Source passage:
⁂
The most immediate is tomorrow’s Clarity Act markup at 10:30 AM ET. A smooth markup that advances the bill out of committee would likely be interpreted positively by the crypto market. A contentious session or a failed vote would introduce regulatory uncertainty that could pressure BTC below $80,000 in the short term. TCB’s analysis of the ethics provision at the center of Democratic opposition explains why tomorrow’s markup is more uncertain than the industry is pricing in.

The second event is the next US CPI and Federal Reserve communication, which will update the market’s expectation for the rate cut timeline. If inflation data softens, the dollar weakens, and Bitcoin’s macro tailwind strengthens. If inflation runs hot again, the dollar firms and BTC faces renewed headwinds.

The third is the behavior of Bitcoin exchange reserves. As TCB reported in its analysis of BTC exchange reserves hitting a seven year low, the supply available for sale on exchanges is structurally low. That dynamic remains in place and is the most durable structural support for Bitcoin’s current price floor regardless of short term macro fluctuations.
⁂
Set exercise 1:
In the records, switch "flight" to "departure" and give the lines again with nothing else changed, beginning at the line that has "You are a computer-use" and stopping after the line that has "tap(798, 254)".
The records are unrelated to the Bitcoin passage.

Data for this task:
⁂
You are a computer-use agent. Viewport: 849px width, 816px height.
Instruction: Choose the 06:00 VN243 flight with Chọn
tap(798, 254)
⁂
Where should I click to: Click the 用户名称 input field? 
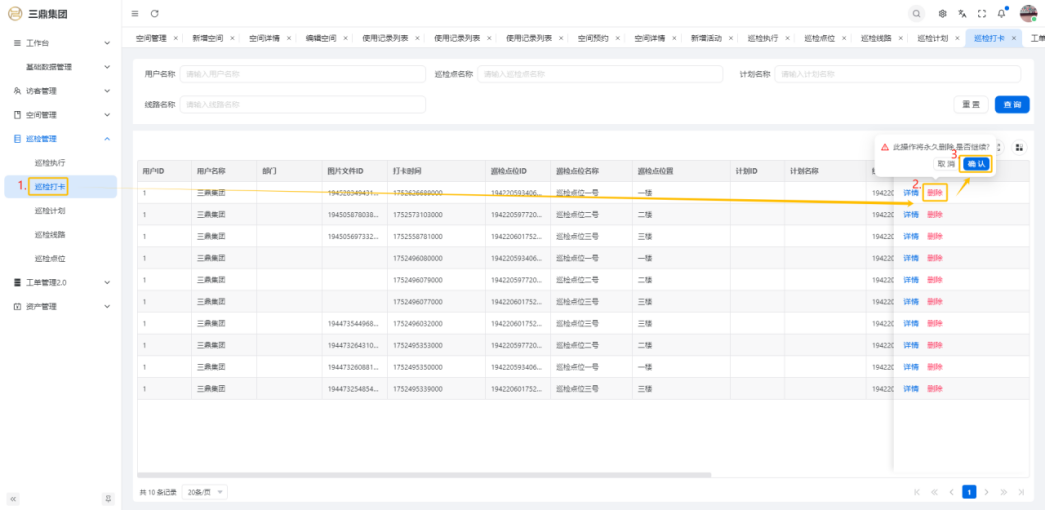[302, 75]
⁂
Set exercise 2:
Pick up the passage on events that could move Bitcoin's price and keep writing from its last sentence.

Response 1:
You are a computer-use agent. Viewport: 849px width, 816px height.
Instruction: Choose the 06:00 VN243 departure with Chọn
tap(798, 254)

Response 2:
The TCB View

The US China trade deal did not cause Bitcoin to rally. Macro relief removed a headwind that had been weighing on risk assets, allowing Bitcoin‘s structural tailwinds, persistent institutional ETF inflows, low exchange supply, and improving regulatory environment to express themselves in price action. That distinction matters because it tells you what happens if the trade situation deteriorates again before November.

If tariffs resume at the November 10 deadline without a further extension, the macro headwind returns. Bitcoin would face the same pressure it faced in April. Whether that pressure pushes BTC below $76,000 and invalidates Tom Lee’s bull market confirmation threshold depends entirely on whether institutional inflows remain strong enough to offset the macro selling. As of May 13, the evidence suggests they are. The question for the rest of 2026 is whether institutional demand is durable enough to hold Bitcoin above its current floor through whatever macro turbulence the second half of the year brings.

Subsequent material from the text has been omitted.